How to generate real world text data for Kotlin Tests?

97 views Asked by At

I'm using Kotest data generators for tests which are pretty flexible and allow to do almost everything. However, the String generators are very technical and it's tough to generate real world text String with them.

For example, generating Strings with printable ASCII characters ( to ~) is pretty far real world use cases even from real world ASCII input since there're no newlines and tabs included.
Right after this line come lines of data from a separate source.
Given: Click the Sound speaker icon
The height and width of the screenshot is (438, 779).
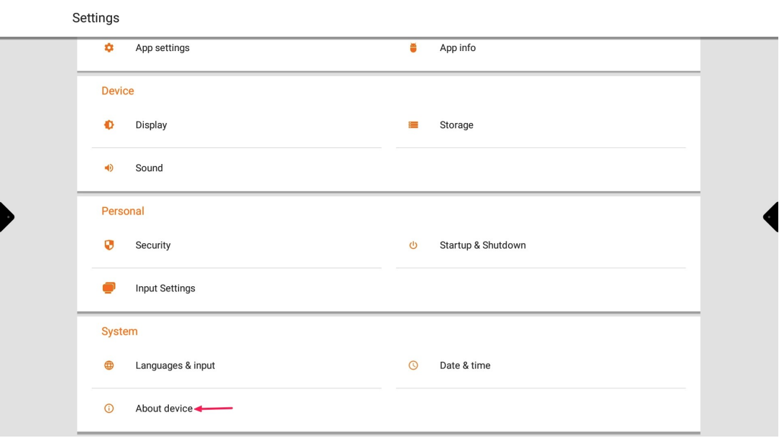Looking at the screenshot, I should coord(109,168).
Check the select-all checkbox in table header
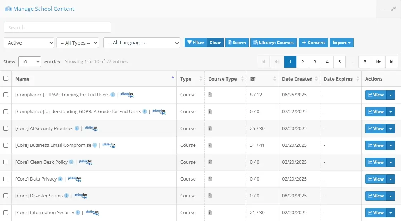Screen dimensions: 401x221 point(5,78)
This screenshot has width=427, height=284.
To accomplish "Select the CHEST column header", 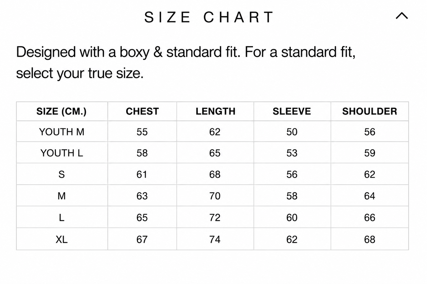I will 142,111.
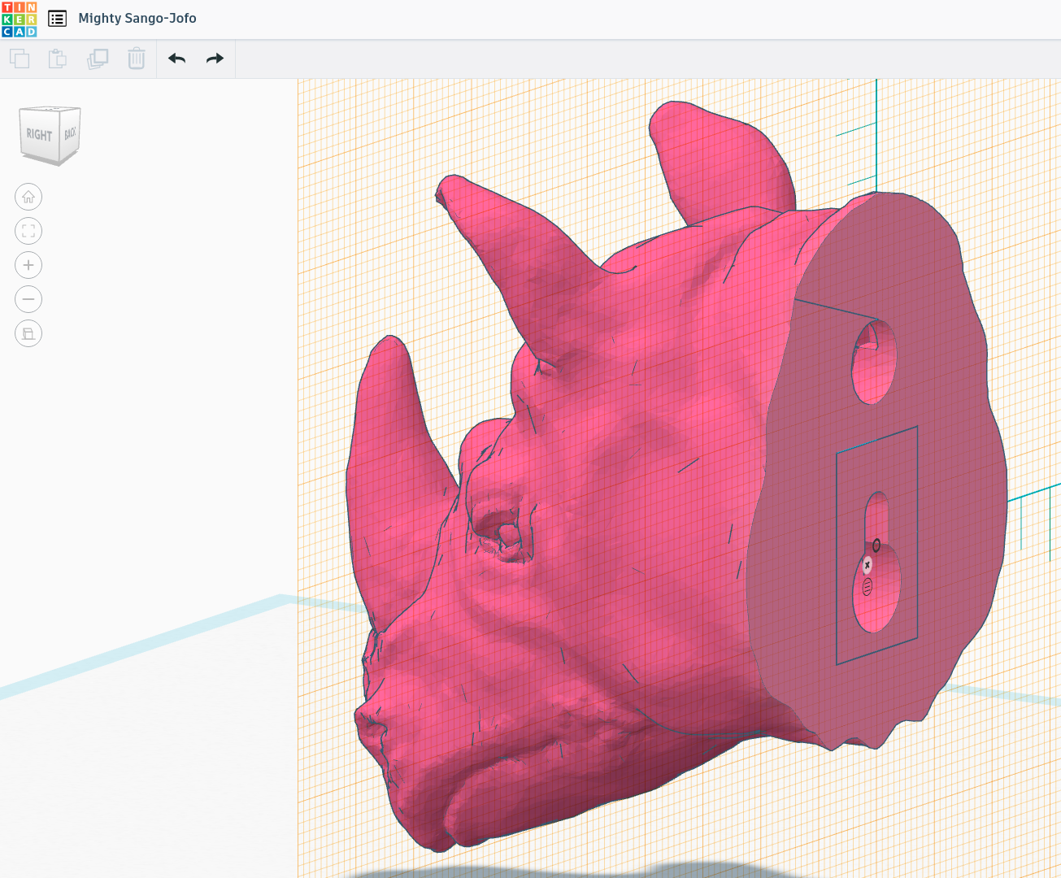Viewport: 1061px width, 878px height.
Task: Click the round X handle in keyhole
Action: tap(867, 565)
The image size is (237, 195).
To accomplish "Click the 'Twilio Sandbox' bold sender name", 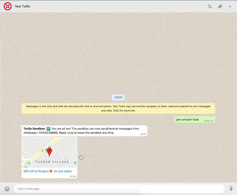I will [33, 129].
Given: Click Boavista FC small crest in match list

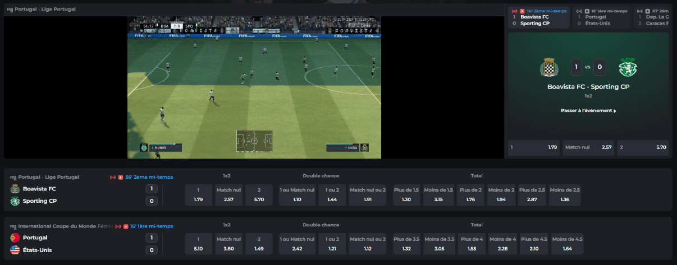Looking at the screenshot, I should 15,189.
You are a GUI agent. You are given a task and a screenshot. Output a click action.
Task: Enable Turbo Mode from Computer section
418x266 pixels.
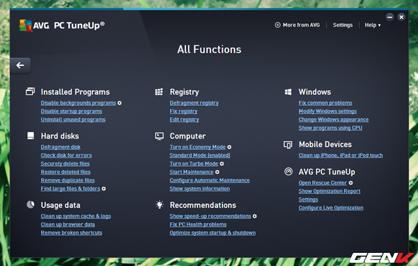click(x=193, y=163)
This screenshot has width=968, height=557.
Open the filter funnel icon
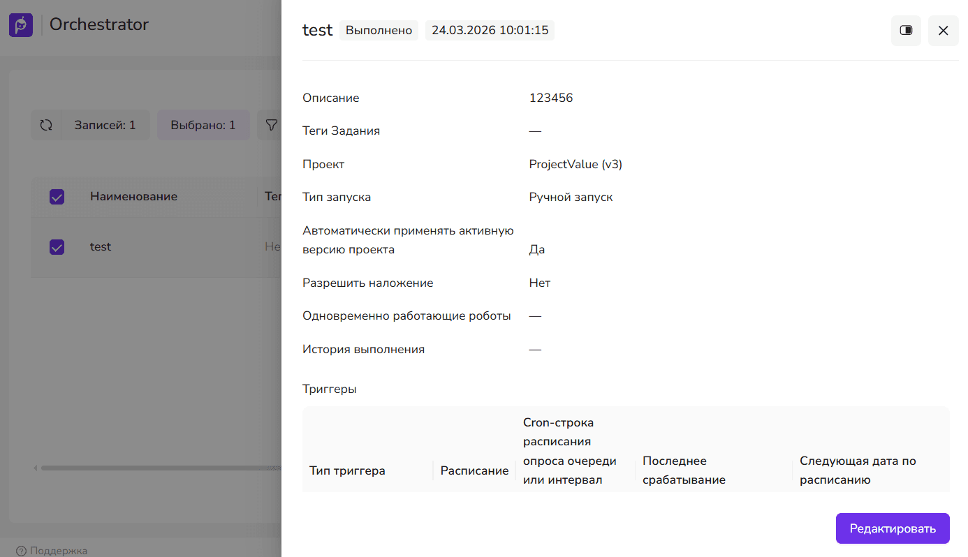click(x=271, y=126)
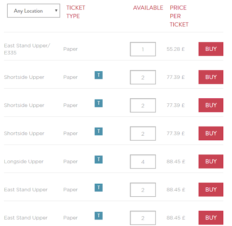
Task: Select the quantity field for first Shortside Upper row
Action: tap(143, 77)
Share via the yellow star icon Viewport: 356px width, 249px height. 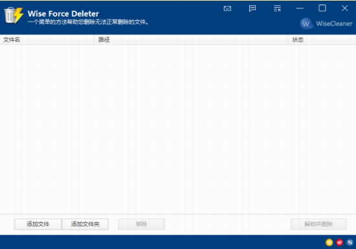pos(329,243)
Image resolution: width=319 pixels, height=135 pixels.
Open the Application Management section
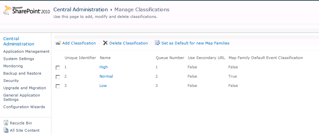click(x=26, y=51)
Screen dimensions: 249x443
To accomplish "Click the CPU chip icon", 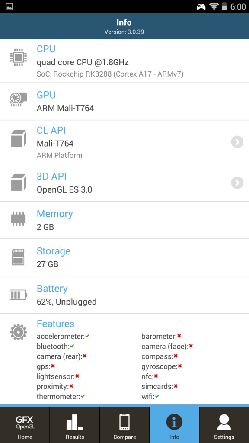I will [x=18, y=57].
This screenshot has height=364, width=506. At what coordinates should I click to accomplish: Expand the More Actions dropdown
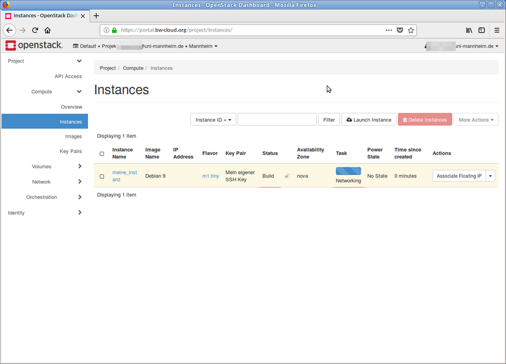point(476,119)
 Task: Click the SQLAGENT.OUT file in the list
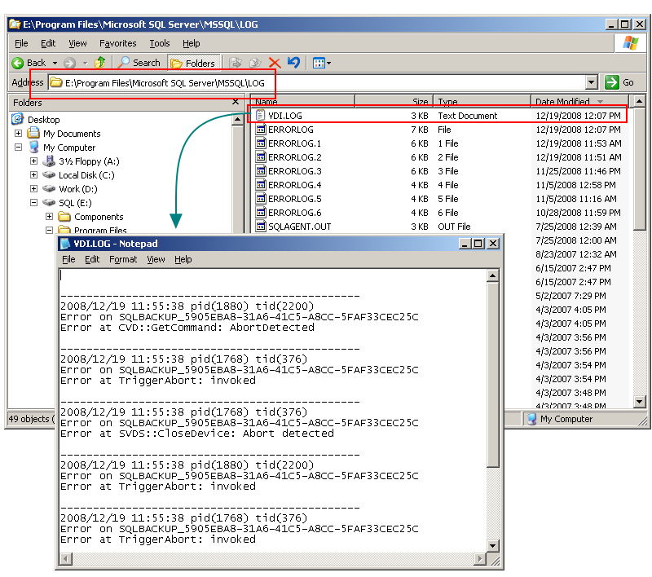pyautogui.click(x=299, y=227)

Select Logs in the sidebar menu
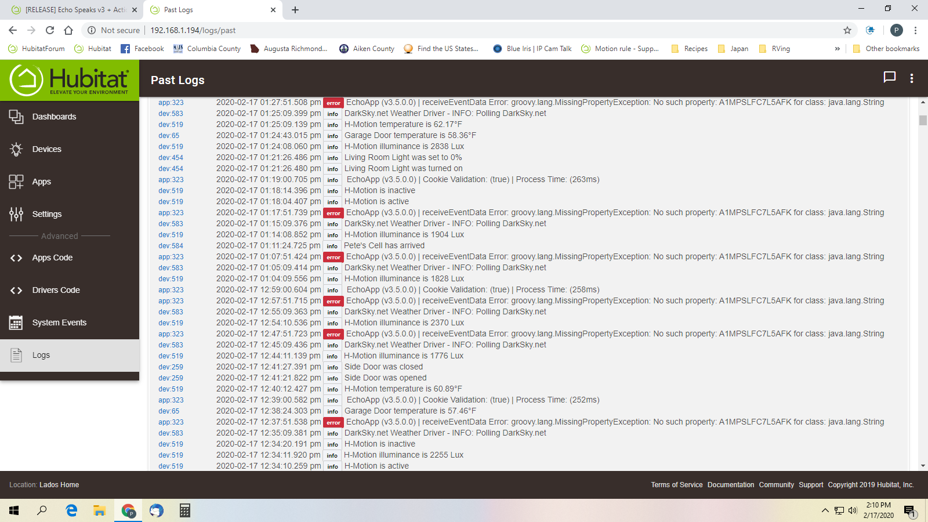click(41, 355)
In the real real world all sorts for UTF-8 characters can be created in browsers with various language settings.

There's the stringPattern generator in Kotest, but it uses RxGen 1.4 which does not yet support generation based on Character classes (release 1.5 is pending). Otherwise I'd say [\p{Punct}]|[\p{Graph}]|[\p{Print}]|[\p{Blank}] is my idea, but I have no idea about Unicode character classes and I feel that an existing solution to the problem is way better than figuring this out myself.
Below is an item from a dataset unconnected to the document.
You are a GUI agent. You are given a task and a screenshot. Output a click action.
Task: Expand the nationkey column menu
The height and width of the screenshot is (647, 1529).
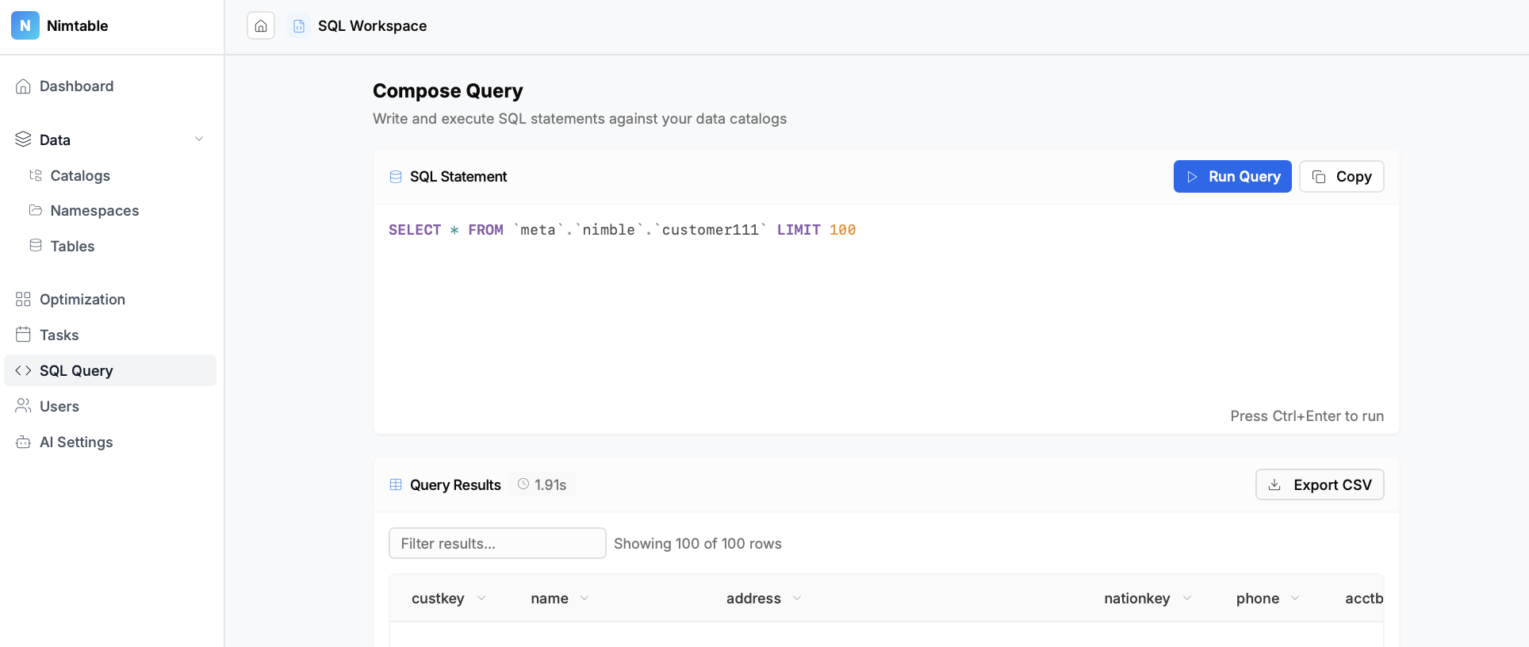coord(1187,599)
I'm using Kotest 5.8.0 in a Kotlin 1.9 project.

2

There are 2 answers

0
johanneslink On

Another option is to use jqwik's String generators. They can be used outside of jqwik property methods.

Here's an example:

import io.kotest.core.spec.style.FunSpec
import net.jqwik.api.Arbitraries

class KotlinTests : FunSpec({

    test("my first test") {
        Arbitraries.strings().ofLength(10).sampleStream()
            .limit(10)
            .forEach { println(it) }
    }

})

How you use jqwik's generators aka arbitraries directly is documented in this section of the user guide.
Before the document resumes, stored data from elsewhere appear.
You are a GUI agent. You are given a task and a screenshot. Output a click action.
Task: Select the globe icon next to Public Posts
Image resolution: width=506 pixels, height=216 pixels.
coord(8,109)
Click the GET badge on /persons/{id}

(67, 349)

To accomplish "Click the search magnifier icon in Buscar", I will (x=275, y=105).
Full disclosure: I'm the main committer of jqwik

0
AndrewL On

If Lorem Ipsum can pass as real world text for you, this is easy to use:

val lorem: Lorem = LoremIpsum(seed)

// generates between 2 and 4 paragraphs:
val text = lorem.getParagraphs(2, 4)
        <dependency>
            <groupId>com.thedeanda</groupId>
            <artifactId>lorem</artifactId>
        </dependency>

Source: https://github.com/mdeanda/lorem